HRS International

Finally — a voice from Sweden!

Oscar Hedin’s documentary Worse than Animals introduces viewers to a young man and woman who live in Sweden. Mohammed is of Iraqi extraction; Cherin’s family is from Tunisia. Both are gay, and as a result both of them have been subjected by their families to terrible hostility and brutality. “I was naïve,” Mohammed tells Hedin. “I didn’t think my mother would reject her own child.” Today Philip Wendahl, born in Bangalore, India, shares his thoughts on honor culture and homosexuality.

Oscar Hedin’s documentary Worse than Animals introduces viewers to a young man and woman who live in Sweden. Mohammed is of Iraqi extraction; Cherin’s family is from Tunisia. Both are gay, and as a result both of them have been subjected by their families to terrible hostility and brutality. “I was naïve,” Mohammed tells Hedin. “I didn’t think my mother would reject her own child.”

The film has attracted a great deal of attention in Sweden, and on the gay Swedish website QX a fierce debate has sprung up, with many gays actually defending Islam and blasting as racist the criticism by Westerners of Islam’s brutal treatment of gay people. In a painfully predictable editorial, Jon Voss, editor of the QX site, took this politically correct position, issuing the familiar warnings to his fellow gays not to engage in “xenophobia” or to subscribe to “generalizations” about any particular religion, and calling it “pure nonsense” to suggest that Islam is any worse than Christianity or Judaism.

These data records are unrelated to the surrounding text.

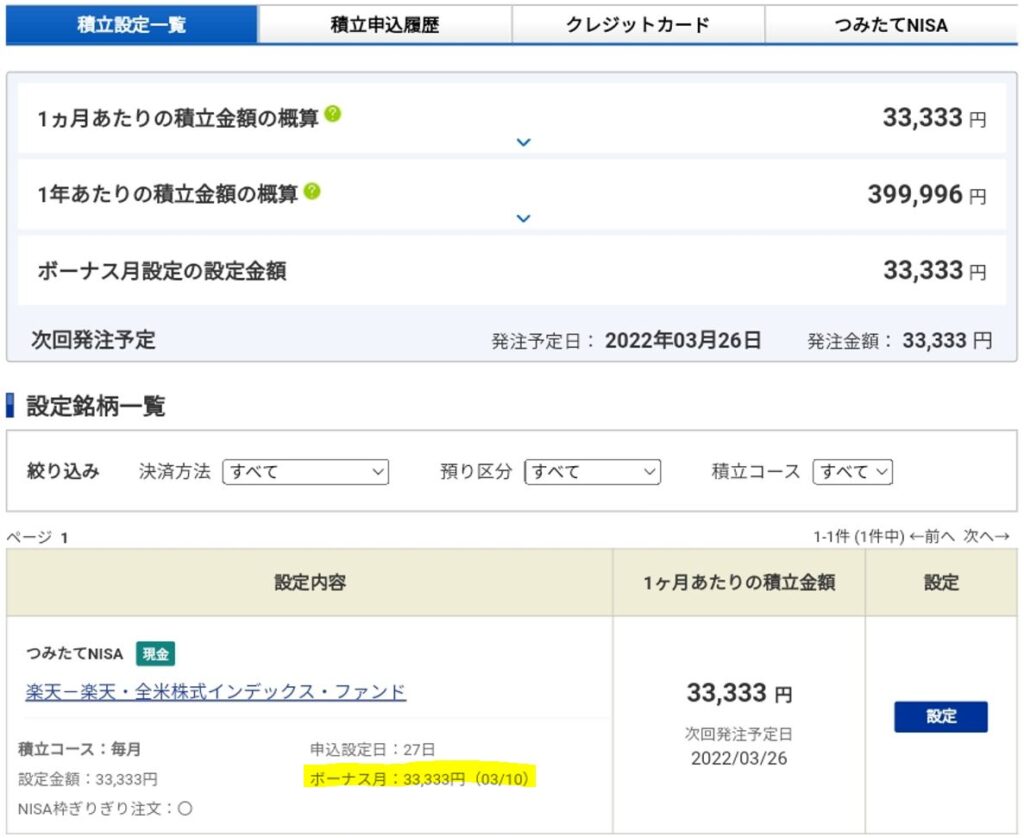This screenshot has width=1024, height=838.
Task: Open the 預り区分 filter dropdown
Action: click(592, 472)
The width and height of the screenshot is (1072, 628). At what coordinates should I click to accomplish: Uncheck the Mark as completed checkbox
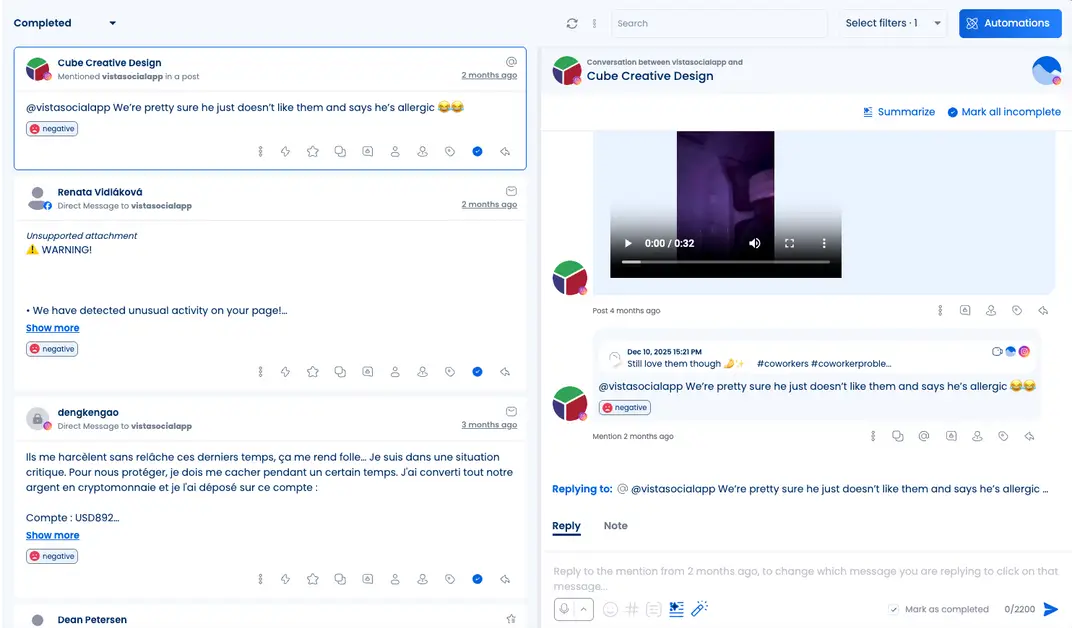pos(893,608)
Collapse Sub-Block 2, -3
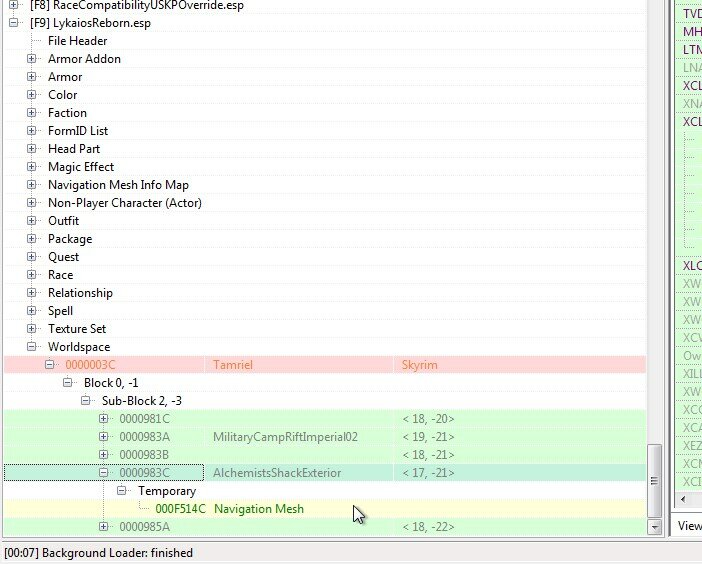 86,401
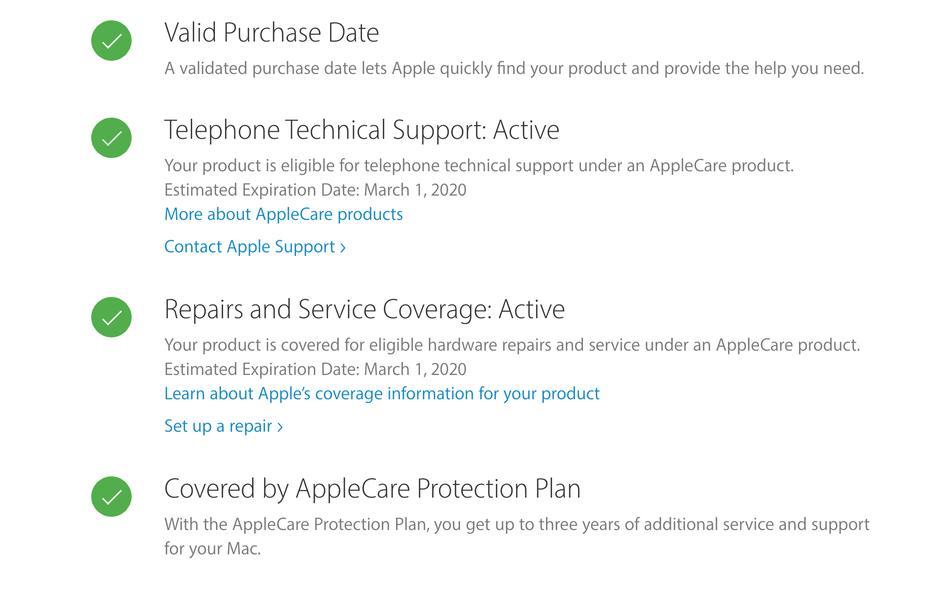Open the More about AppleCare products link
This screenshot has height=604, width=940.
point(284,214)
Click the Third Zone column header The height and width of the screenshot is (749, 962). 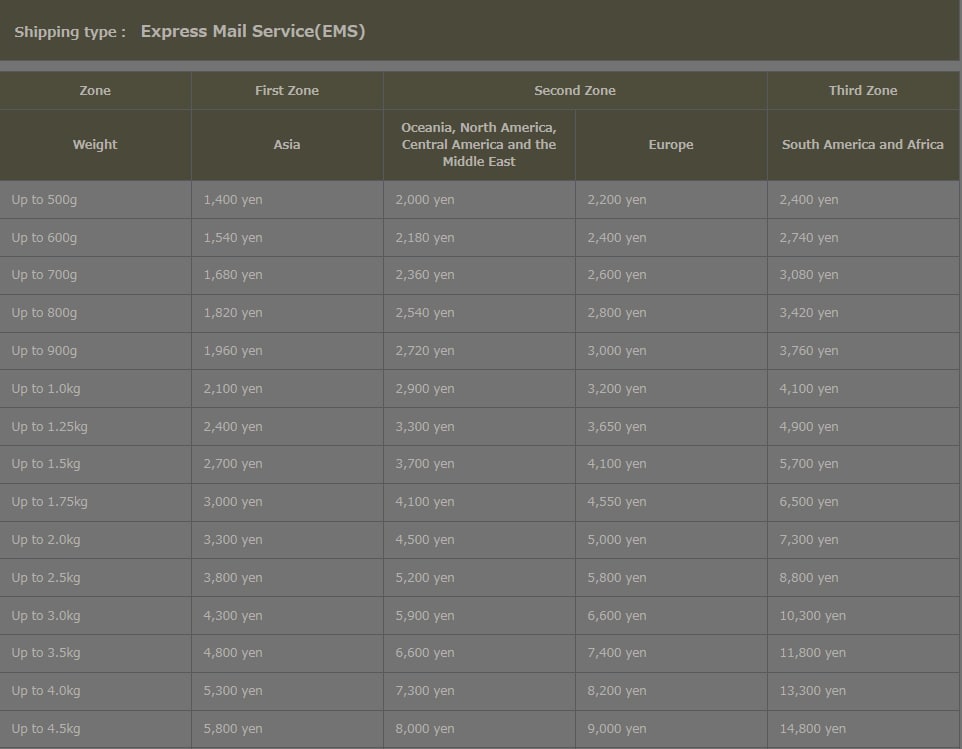862,90
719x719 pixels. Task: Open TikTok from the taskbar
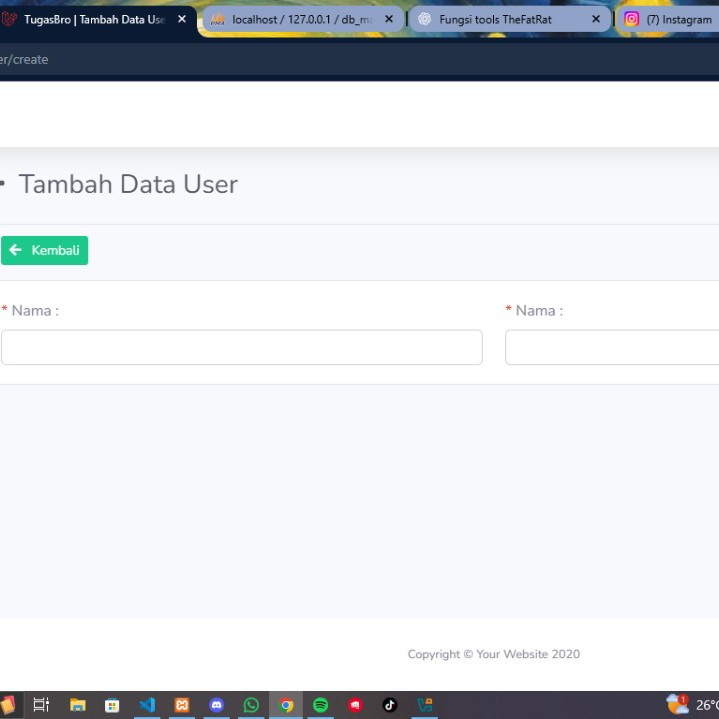pyautogui.click(x=390, y=705)
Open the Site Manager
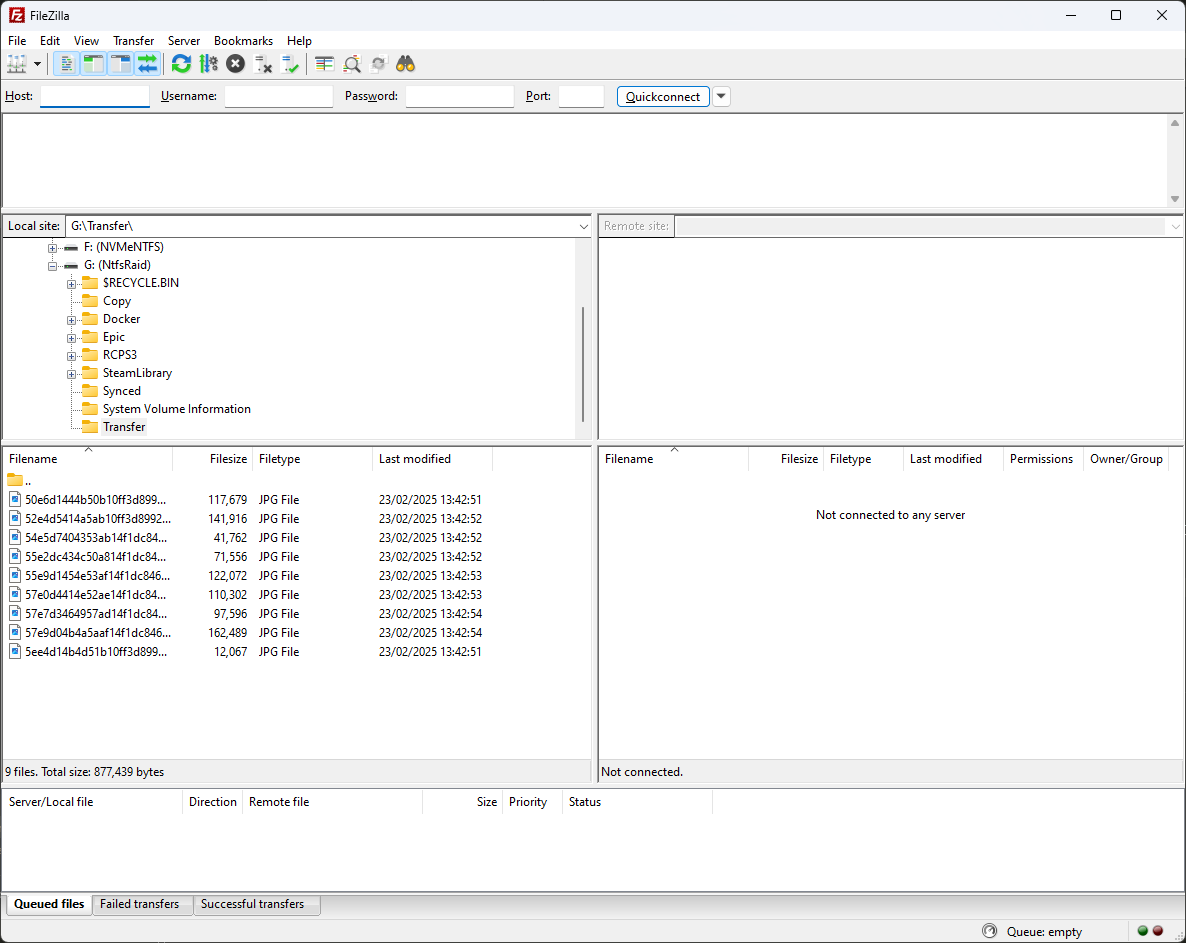1186x943 pixels. (x=18, y=63)
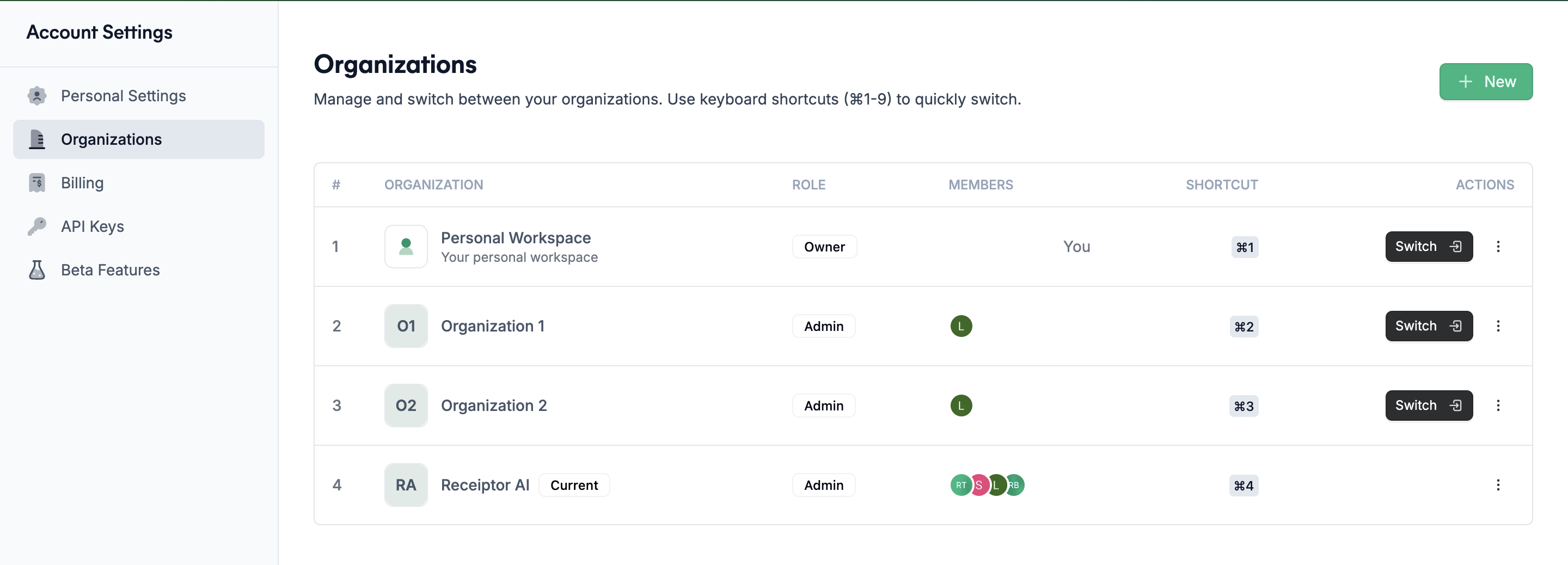1568x565 pixels.
Task: Switch to Organization 2
Action: (x=1429, y=406)
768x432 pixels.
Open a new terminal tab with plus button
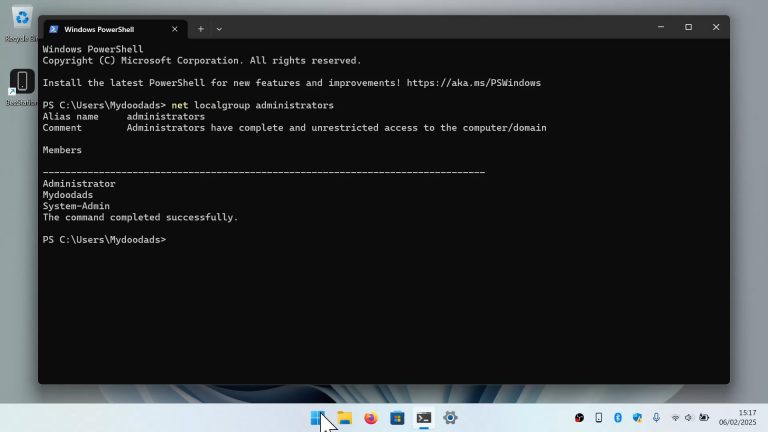[x=200, y=29]
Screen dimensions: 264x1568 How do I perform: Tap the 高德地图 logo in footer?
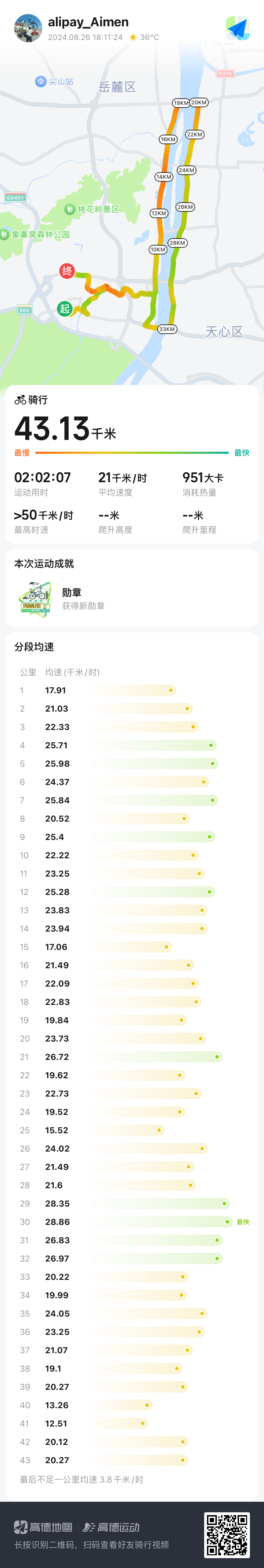pyautogui.click(x=43, y=1527)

The young, openly gay Swedish writer and lecturer Philip Wendahl takes a different view in the following piece, which originally appeared on the QX site and which appears here with his permission. Born in Bangalore, India, Wendahl grew up in Sweden, blogs and is working on a book about integration and multiculturalism.

We must speak plainly about the honor culture

By Philip Wendahl

Oscar Hedin’s documentary Worse than Animals has now been shown both at the movie theaters and on Swedish television. The courageous Cherin and Mohammad tell their story – a story that they share with all too many young people. The film has occasioned a great deal of debate – which is entirely welcome. But if this debate is to bring positive results, we must be able to say in plain language that today Islam is part of the problem and that Swedish feminists, authorities, and politicians have failed the victims of the honor culture.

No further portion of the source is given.